## Exercise tasks
1. Reproduce the part of the passage on Boston public school performance that opens with the words containing "In 2006, the" and closes with "federal accountability goal.".
2. Pick up the passage on Boston public school performance after its final sentence and keep writing it.

MCAS, the state’s yardstick for student achievement, indicates Boston students have gained ground on their counterparts at other schools. In 2001, 60 percent of Boston 10th-graders passed the English Language Arts test and 53 percent passed the math test, well below the statewide averages of 82 percent for English and 75 percent for math. By 2008, Boston’s passing rate had risen to 91 percent in English and 84 percent in math, just below the statewide averages of 96 percent in English and 91 percent in math. Boston students were less successful in catching up to state averages for “proficient” and “advanced” levels on the tests, lagging 20 percentage points behind for the two categories combined.

In 2006, the Boston Public Schools received the Broad Prize for Urban Education for the best overall performance and improvement among large urban US school districts. Urban districts are often compared because they have the most difficult students to educate. In Boston, for example, three-quarters of the students are low-income, 38 percent don’t speak English as their first language, and nearly 20 percent have a cognitive or physical disability.

But despite its comparative success, the Boston Public Schools remain troubled. In 2008, Boston failed to attain adequate yearly progress as the federal government defines it under the No Child Left Behind law. It was the third time in eight years the city’s schools have failed to reach the federal accountability goal.

## Material shown
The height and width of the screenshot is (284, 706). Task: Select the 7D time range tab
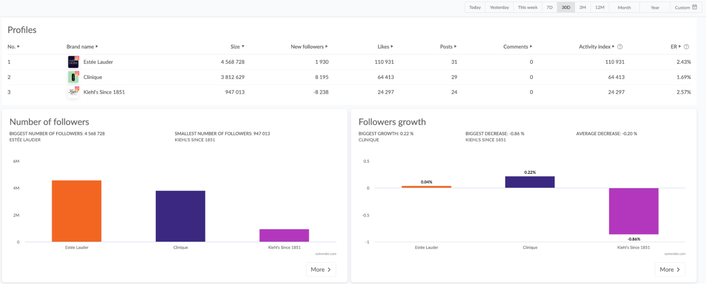click(x=550, y=7)
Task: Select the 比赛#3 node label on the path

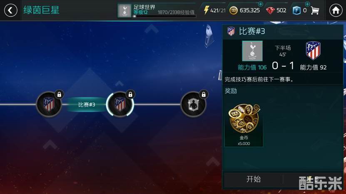Action: pyautogui.click(x=87, y=104)
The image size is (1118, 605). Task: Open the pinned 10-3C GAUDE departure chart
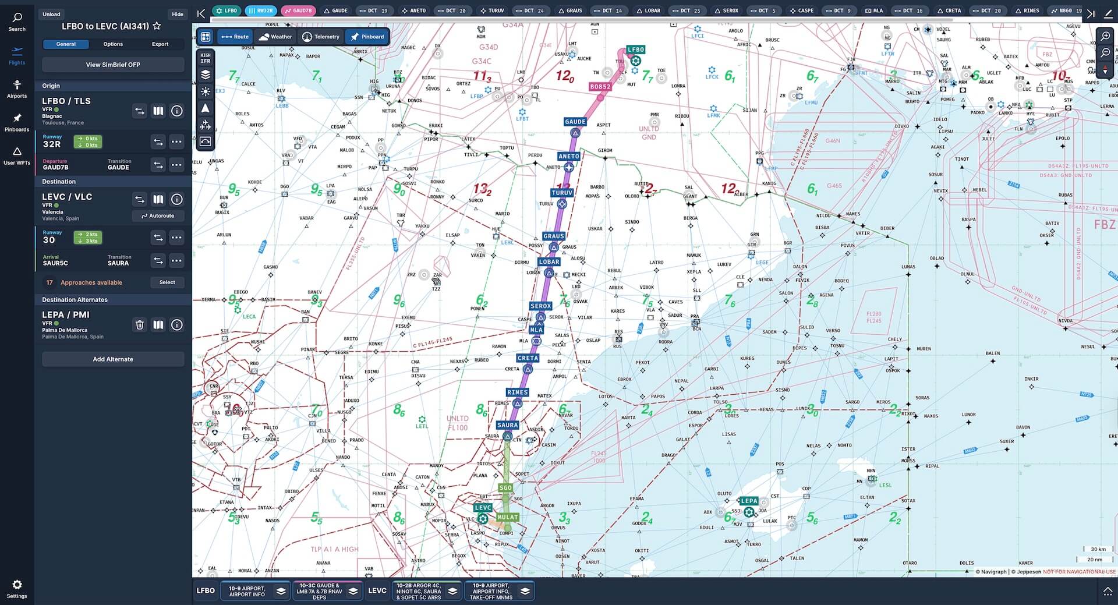319,591
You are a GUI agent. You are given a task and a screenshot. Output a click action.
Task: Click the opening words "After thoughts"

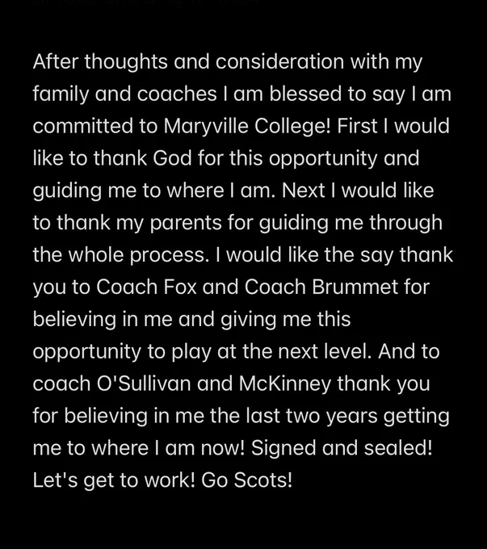coord(100,62)
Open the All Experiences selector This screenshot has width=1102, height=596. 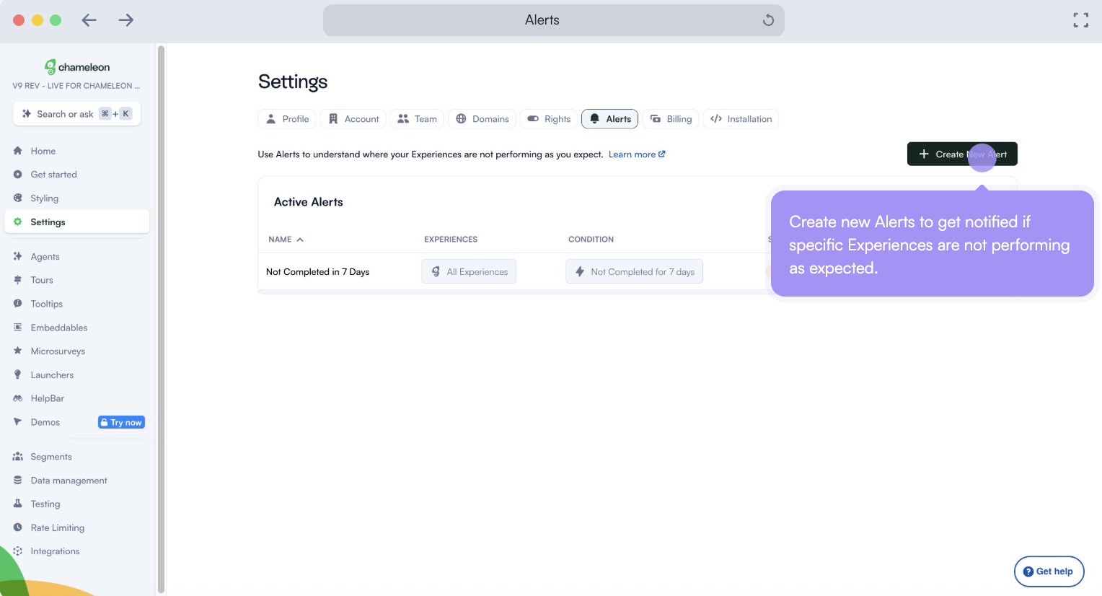coord(469,271)
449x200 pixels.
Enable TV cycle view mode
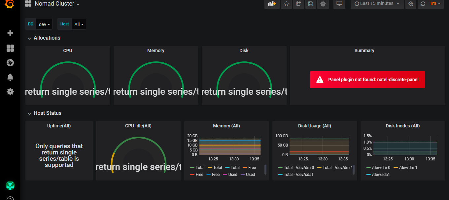(339, 4)
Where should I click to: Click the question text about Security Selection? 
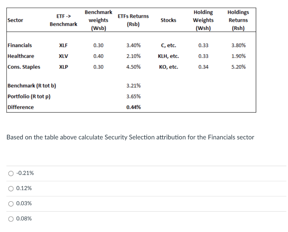(x=130, y=137)
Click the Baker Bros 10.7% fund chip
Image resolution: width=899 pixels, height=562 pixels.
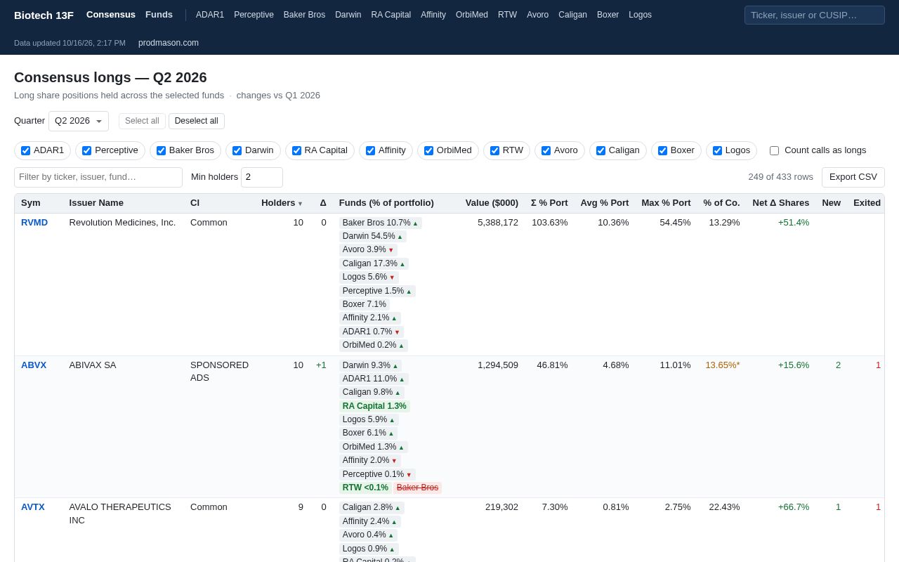click(380, 223)
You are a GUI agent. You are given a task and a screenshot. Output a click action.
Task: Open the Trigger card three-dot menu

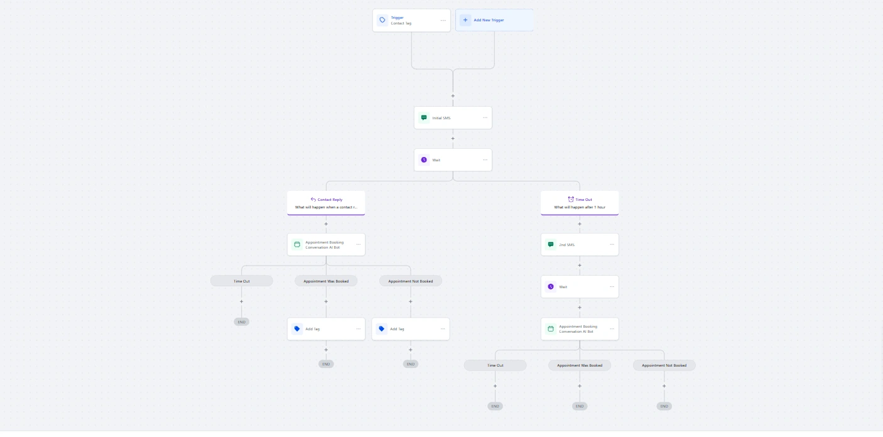click(x=443, y=20)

## Per-task outputs
1.
In 2006, the Boston Public Schools received the Broad Prize for Urban Education for the best overall performance and improvement among large urban US school districts. Urban districts are often compared because they have the most difficult students to educate. In Boston, for example, three-quarters of the students are low-income, 38 percent don’t speak English as their first language, and nearly 20 percent have a cognitive or physical disability.

But despite its comparative success, the Boston Public Schools remain troubled. In 2008, Boston failed to attain adequate yearly progress as the federal government defines it under the No Child Left Behind law. It was the third time in eight years the city’s schools have failed to reach the federal accountability goal.

2.
Dropout rates have stagnated, hovering around 20 percent. A high percentage of those students who do graduate go on to college, but many of them never get a degree. Of the 2,964 who did graduate in 2000, according to research by the Northeastern University Center for Labor Market Studies, only one-fifth of them earned a two- or four-year college degree within seven years.

A Boston Globe series in June revealed that the school department was spending less than $4 million on its sports programs, less than a half percent of its total budget and far below state and national averages. The Globe reported that relatively few students were participating in sports, in part because the school system didn’t have enough teams, coaches, trainers, and even uniforms.

The mayoral challengers say these deficiencies mean the school system is broken and needs new leadership. “To call it an incrementalist approach almost gives it too much credit. It’s almost as if it’s incrementalist by default, by the mayor’s lack of courage,” Yoon says. “We should have world-class public schools that aren’t just ranked against other urban counterparts. When you talk ‘urban ed,’ you know that’s code for second class.”

Flaherty says it’s a disgrace that more Boston students are not graduating from college. He has three children in the Boston Public Schools, and thinks too many people with school-age kids are leaving the city because of the schools. He gives the mayor a grade of “D” for his handling of the schools.

Menino isn’t satisfied with the schools either. “We’ve done a decent job but we can do better,” he says. In June, with the campaign heating up, he said he would launch a nonprofit charitable foundation to support school sports, voiced support for merit pay for teachers, and backed more non-union charter schools. It was a stunning about-face for a mayor who had long stood side by side with the Boston Teachers Union against more charters.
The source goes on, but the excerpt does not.